# Cramps



## streamstalker (Jul 8, 2005)

post deleted


----------



## 21938 (Feb 17, 2010)

I used to float tube Erie a lot off Sherrod Park west of Vermillion. You have no idea what a spooky feeling ya get when a killer cramp sets in one of your calf muscles 1/4 mile or so off the beach.

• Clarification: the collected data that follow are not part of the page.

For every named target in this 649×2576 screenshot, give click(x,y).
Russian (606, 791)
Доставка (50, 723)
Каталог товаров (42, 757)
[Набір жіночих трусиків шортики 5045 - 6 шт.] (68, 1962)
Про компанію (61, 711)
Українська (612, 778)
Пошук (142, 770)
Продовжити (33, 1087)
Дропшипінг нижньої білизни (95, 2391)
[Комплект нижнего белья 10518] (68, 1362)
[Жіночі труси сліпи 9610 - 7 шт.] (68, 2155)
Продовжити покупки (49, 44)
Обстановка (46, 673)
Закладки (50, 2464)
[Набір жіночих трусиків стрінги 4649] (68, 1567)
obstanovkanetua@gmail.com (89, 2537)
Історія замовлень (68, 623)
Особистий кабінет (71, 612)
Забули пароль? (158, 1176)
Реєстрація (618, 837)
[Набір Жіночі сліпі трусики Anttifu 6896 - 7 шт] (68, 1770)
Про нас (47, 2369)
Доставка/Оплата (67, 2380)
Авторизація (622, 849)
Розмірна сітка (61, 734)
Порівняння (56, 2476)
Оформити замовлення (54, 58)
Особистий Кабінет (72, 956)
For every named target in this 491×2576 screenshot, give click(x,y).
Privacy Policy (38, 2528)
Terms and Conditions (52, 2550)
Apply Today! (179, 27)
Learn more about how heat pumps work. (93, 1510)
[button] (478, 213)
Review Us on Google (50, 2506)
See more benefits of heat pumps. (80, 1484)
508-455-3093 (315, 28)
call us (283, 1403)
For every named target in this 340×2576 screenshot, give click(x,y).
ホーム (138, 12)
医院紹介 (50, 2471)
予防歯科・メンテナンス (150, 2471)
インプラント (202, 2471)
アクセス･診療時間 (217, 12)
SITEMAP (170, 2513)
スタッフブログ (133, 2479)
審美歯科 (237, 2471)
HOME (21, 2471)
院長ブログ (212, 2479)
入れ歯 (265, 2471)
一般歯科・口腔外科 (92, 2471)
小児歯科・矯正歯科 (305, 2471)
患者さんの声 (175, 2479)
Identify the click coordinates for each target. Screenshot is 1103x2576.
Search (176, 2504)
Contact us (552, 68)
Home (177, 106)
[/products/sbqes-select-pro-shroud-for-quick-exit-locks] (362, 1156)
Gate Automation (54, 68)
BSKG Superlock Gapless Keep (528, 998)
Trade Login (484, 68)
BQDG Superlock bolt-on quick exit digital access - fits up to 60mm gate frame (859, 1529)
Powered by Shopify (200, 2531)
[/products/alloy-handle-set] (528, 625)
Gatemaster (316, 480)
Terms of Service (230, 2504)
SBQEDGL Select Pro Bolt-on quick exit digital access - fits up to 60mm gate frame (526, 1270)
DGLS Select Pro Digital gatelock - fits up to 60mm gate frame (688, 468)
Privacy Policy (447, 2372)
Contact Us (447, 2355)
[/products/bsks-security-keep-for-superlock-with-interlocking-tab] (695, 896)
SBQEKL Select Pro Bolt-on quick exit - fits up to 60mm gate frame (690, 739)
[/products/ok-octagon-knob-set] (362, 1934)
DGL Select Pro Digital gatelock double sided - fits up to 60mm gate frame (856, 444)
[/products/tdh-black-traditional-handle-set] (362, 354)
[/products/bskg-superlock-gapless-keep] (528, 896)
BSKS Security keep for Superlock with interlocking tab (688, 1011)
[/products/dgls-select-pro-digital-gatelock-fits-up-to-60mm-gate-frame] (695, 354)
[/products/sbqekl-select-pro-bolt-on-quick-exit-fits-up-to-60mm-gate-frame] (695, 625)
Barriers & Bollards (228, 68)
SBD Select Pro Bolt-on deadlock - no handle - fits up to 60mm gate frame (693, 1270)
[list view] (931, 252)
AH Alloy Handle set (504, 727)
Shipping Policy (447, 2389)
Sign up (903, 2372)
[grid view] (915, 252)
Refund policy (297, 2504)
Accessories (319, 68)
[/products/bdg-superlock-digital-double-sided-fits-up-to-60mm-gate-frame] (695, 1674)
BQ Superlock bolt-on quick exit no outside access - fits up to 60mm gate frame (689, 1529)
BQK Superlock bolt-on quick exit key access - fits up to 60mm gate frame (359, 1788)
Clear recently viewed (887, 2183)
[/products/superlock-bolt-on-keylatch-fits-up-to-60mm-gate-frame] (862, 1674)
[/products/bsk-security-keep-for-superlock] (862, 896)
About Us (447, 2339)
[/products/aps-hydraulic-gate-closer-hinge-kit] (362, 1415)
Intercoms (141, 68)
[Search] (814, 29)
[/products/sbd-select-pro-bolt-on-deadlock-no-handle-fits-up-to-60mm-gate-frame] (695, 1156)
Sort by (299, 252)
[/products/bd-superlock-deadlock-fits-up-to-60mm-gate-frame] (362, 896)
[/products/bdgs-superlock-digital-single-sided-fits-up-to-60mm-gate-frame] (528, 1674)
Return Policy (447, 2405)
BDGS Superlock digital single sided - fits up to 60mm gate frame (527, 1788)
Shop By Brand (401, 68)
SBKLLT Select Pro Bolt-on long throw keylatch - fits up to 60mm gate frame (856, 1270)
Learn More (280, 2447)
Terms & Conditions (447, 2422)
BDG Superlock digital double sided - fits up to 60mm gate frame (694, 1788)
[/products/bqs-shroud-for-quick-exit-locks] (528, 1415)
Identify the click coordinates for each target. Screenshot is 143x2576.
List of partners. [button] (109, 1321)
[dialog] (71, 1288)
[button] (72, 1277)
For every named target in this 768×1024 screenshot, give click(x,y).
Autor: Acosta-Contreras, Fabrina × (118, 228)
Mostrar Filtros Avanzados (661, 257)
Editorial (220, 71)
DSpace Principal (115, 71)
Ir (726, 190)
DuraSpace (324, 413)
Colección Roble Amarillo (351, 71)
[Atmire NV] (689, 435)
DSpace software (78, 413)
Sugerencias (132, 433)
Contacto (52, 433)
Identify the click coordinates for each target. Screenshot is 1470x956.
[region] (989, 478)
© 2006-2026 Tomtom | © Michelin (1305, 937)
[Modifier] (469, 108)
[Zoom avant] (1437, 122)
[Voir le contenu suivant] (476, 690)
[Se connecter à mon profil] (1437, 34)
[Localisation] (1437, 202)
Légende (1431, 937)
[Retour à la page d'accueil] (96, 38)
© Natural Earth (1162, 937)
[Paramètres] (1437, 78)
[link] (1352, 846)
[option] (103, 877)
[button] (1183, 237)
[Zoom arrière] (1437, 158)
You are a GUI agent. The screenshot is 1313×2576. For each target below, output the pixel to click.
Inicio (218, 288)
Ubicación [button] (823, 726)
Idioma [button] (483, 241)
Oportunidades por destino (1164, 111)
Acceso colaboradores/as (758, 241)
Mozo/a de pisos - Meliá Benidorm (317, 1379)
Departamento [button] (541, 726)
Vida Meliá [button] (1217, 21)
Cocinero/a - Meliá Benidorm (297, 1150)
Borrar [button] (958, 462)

Obviously, there was no way to walk it off or massage it easily. Kicking with one flipper against a good chop was a poor option also. I had to keep flexing my foot until it let up somewhat. That sucker would be sore for days afterward!
I would have definitely tried remedies such as these back then, because the Walleye fishing was so good in close at that time. What a dope I was, week after week I just kept tubing and cramping up! Never wore waders and think the long hours in the cool water had something to do with it.


----------



## fishing pole (May 2, 2004)

pickle juice or just pick;es. Mustard works to. Small packets. We use it routinely in ultra running to prevent or cure cramping


----------



## freyedknot (Apr 10, 2004)

Mustard on your tongue. At least 2 packets. Quick relief

Sent from my SCH-I405 using Ohub Campfire mobile app


----------



## sherman51 (Apr 12, 2011)

I just eat a banana each day and it has pretty much cured the leg cramps for me. if I don't eat a banana for a few days the leg cramps return.
sherman


----------



## fastwater (Apr 1, 2014)

I don't yak but will try a few of these remedies. 
I retired about 5yrs ago but started driving a truck off and on for a buddy of mine. 
When I 1st started driving and would stop to fuel at truck stops, I noticed big barrels of bananas at the entry doors of every stop. After I started getting severe leg cramps, I found out why. 
Thanks for the tips.


----------



## MassillonBuckeye (May 3, 2010)




----------



## EStrong (Jul 23, 2014)

ROFLMFAO MassBuck! 

Seriously though, MUSTARD works! Plain old French's yellow mustard. Either a packet or a teaspoon worth when cramps hit and they go away shortly. Also gives the excuse to eat a brat or two at 1am. I've also had luck with magnesium supplements, of course potassium pills and Cool Cayenne. I also had some samples of magnesium oil that I rubbed on my legs and that worked like magic. Everyone's body is different so getting cramps could be for many reasons. For me, using the above, staying hydrated and having enough electrolytes seems to do the trick.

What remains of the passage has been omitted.